Description of the task
Render every line of the data exactly as written, and leave out the pictures.

Dataset entries:
○ ○ ○ ○ ○ ○ ○

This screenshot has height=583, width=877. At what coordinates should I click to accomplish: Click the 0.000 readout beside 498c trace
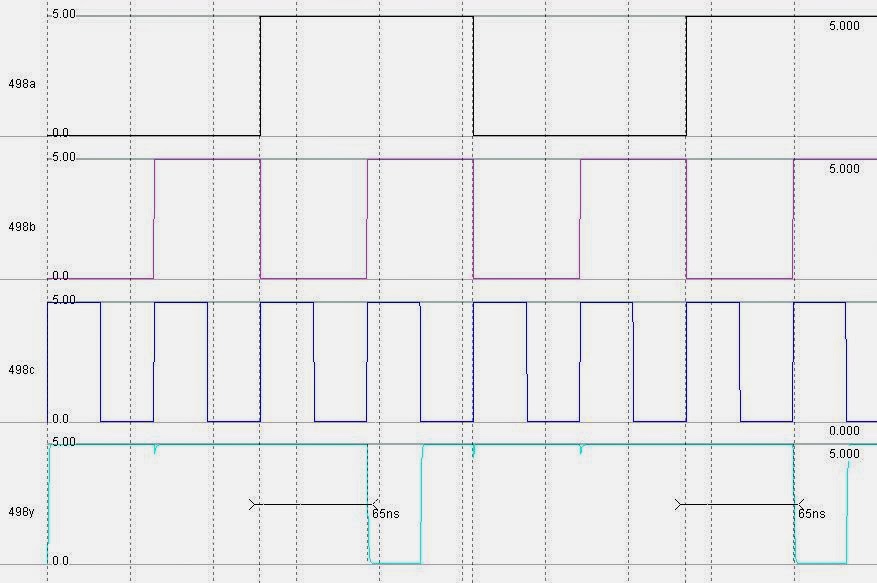point(845,432)
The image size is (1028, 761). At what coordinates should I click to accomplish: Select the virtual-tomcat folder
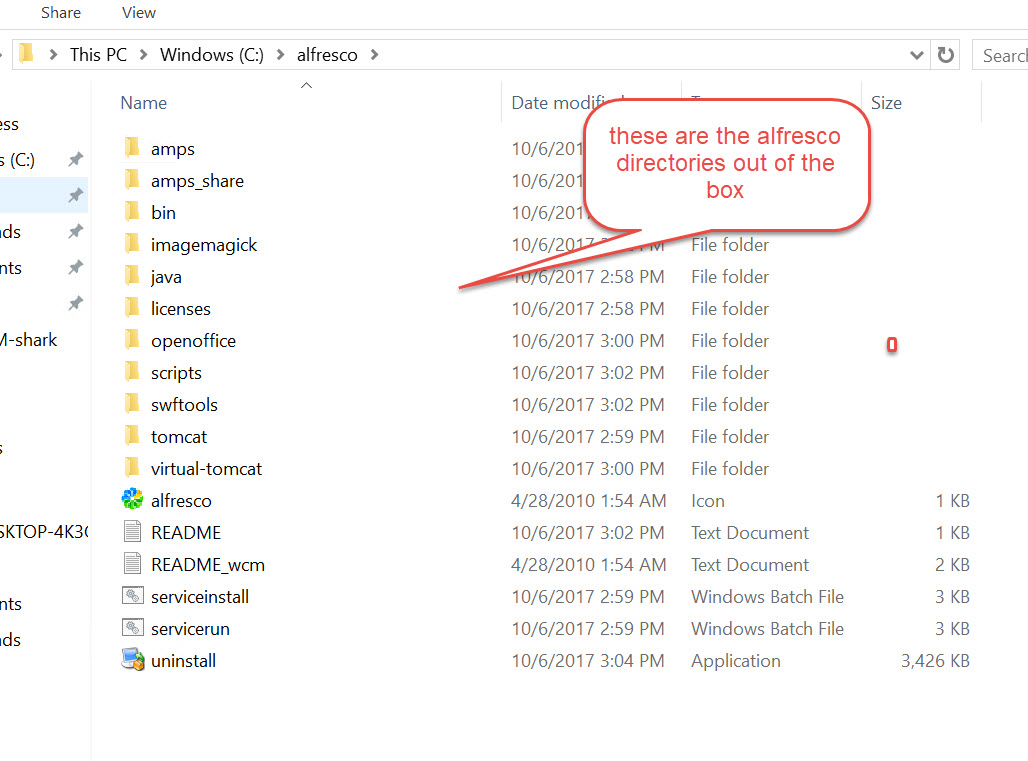tap(206, 468)
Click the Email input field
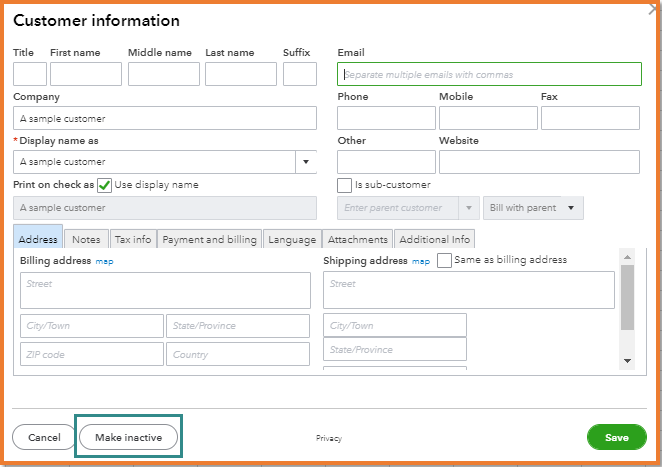662x467 pixels. click(489, 74)
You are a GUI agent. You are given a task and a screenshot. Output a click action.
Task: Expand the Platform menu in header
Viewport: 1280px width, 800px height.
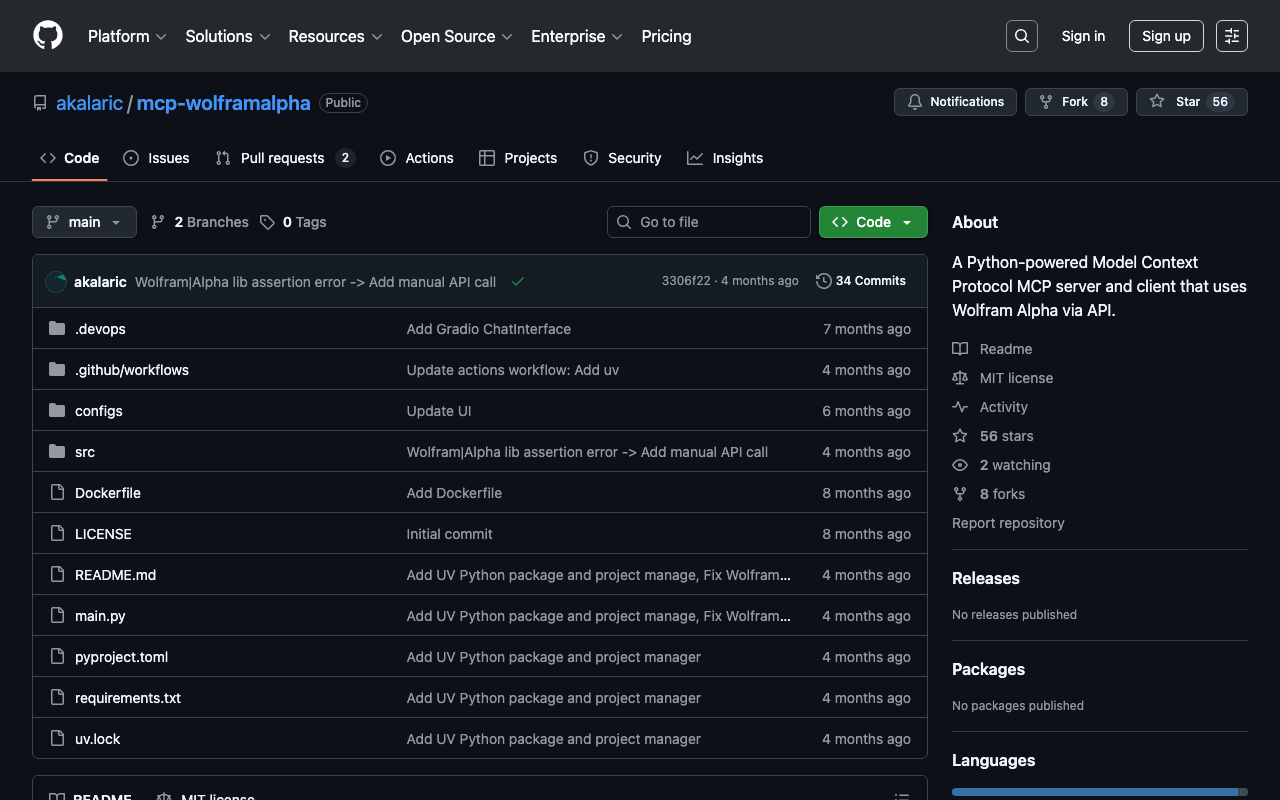click(x=126, y=36)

○ ○ ○ ○ ○ ○ ○

Answer space
This screenshot has height=583, width=877. At what coordinates should I click to accomplish: Click the 0.000 readout beside 498c trace
point(845,432)
The image size is (1028, 761). At what coordinates should I click to accomplish: Select the virtual-tomcat folder
tap(206, 468)
Click the Email input field
662x467 pixels. click(489, 74)
You are a GUI agent. You are given a task and a screenshot. Output a click action.
Task: Expand the Platform menu in header
Viewport: 1280px width, 800px height.
click(x=126, y=36)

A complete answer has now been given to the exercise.